Over the past 20 years or so OO has dominated the landscape and rightly so. It provides structure and a simplified way of organising your code. OO design patterns such as MVC are going nowhere. But today with live in a world with events, mobile phones trigger events, more intricate interaction with UIs and apps all trigger a vast amount of events and traditional OO doesn’t embrace this style of interaction as well. Instead functional programming copes better. http://www.ibm.com/developerworks/library/j-ft20/.The ability to add a load of functions that are triggered on events and then call another function which returns a function that can then be use as an argument for another function, allows for more dynamic, flexible programming. I am not saying this is the end of OO by any means, but rather functional programming is seems to be a better fit for many programming challenges.

Now you ask how does this all fit in to Clojure.

Clojure has an amazing ability to deal with data, since in essence everything in Clojure is data it become very easy to handle and manipulate data. For example a set of functions used to manipulate data structures work the same on all data structures, so you can transform data from one structure to another and still apply the same functions. This is essence is perfect for Big Data as the data mined by companies can come is all sort of formats and structures. Most instances they may be totally unstructured.

Traditional languages use mutable data, meaning you change the state of data in objects. Clojure uses immutable data structures, meaning you create a copy of the object and then make the change to the spefic data leaving the rest of the object the same. For example if you had an object Person which had data name you would, with mutable data structures, setName and the object state would now be changed. In Clojure you would make a “copy” of the object and then change the data in the new object leaving any other attribute the same.
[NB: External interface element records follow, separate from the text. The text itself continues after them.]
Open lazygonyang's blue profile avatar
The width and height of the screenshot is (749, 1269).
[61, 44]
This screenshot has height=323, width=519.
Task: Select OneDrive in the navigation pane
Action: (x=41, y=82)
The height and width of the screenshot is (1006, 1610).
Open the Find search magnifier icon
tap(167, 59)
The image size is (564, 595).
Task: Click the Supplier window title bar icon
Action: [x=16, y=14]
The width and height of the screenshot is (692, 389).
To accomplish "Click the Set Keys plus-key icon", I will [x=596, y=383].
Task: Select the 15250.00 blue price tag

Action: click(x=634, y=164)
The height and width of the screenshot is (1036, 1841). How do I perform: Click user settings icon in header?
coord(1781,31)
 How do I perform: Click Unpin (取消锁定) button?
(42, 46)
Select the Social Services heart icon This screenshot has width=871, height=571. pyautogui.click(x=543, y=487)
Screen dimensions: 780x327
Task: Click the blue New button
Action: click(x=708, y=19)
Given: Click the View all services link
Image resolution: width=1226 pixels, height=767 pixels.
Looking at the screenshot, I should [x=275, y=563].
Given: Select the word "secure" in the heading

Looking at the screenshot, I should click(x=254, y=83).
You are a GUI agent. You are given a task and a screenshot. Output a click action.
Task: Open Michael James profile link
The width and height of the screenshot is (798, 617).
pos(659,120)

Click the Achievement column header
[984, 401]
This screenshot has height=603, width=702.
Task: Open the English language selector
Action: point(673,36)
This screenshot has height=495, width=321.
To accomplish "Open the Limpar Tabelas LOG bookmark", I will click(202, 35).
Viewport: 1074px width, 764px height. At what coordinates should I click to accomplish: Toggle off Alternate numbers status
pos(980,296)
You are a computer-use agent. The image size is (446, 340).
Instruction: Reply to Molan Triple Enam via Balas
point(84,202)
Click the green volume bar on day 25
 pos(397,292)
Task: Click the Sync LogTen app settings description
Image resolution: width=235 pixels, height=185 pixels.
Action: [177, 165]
Of course now you would have a problem since you have two copies of the object Person which takes up a lot of memory if you were to create thousands of changes, so Clojure deals with this using a GitHub version control style system for tracking changes. So it’s not that the Person object is copied when changes are made but rather a track of the changes are made which can be accessed as a object.

Clojure has a strong infrastructure for multi threaded programming. Like I said before the world we live in is strongly moving to distributed processing and multi-core processors. Clojure provides a perfect way in handling this not only in its multi threaded programming but also with the immutable data structures we talked about above. The problems arises with tracking data that is changed when streamed across different threads. If the object Person is accessed across 12 different threads and is changed the handling of that change can become very difficult when multiple threads are trying to access/set the same data. With immutable data types a tracked copy is made which can be accessed without the problem of collisions through accessing or setting data at the same time. Think of it much like a group of people modifying an excel spreadsheet at the same time.

Clojure is a functional language which provides many fun advantages to coding namely the dynamic, expressive nature of writing code. Yet Clojure has is that it still access to the full Java library because Clojure runs on the JVM. This means Clojure has the best of both worlds being fun, expressive syntax with the solid backing of a language like Java.

I probably haven’t covered all the advantages of this new language and I certainly haven’t covered the know dis-advantages but I have explained some of the pro’s that considering where things are going, are hard to argue against.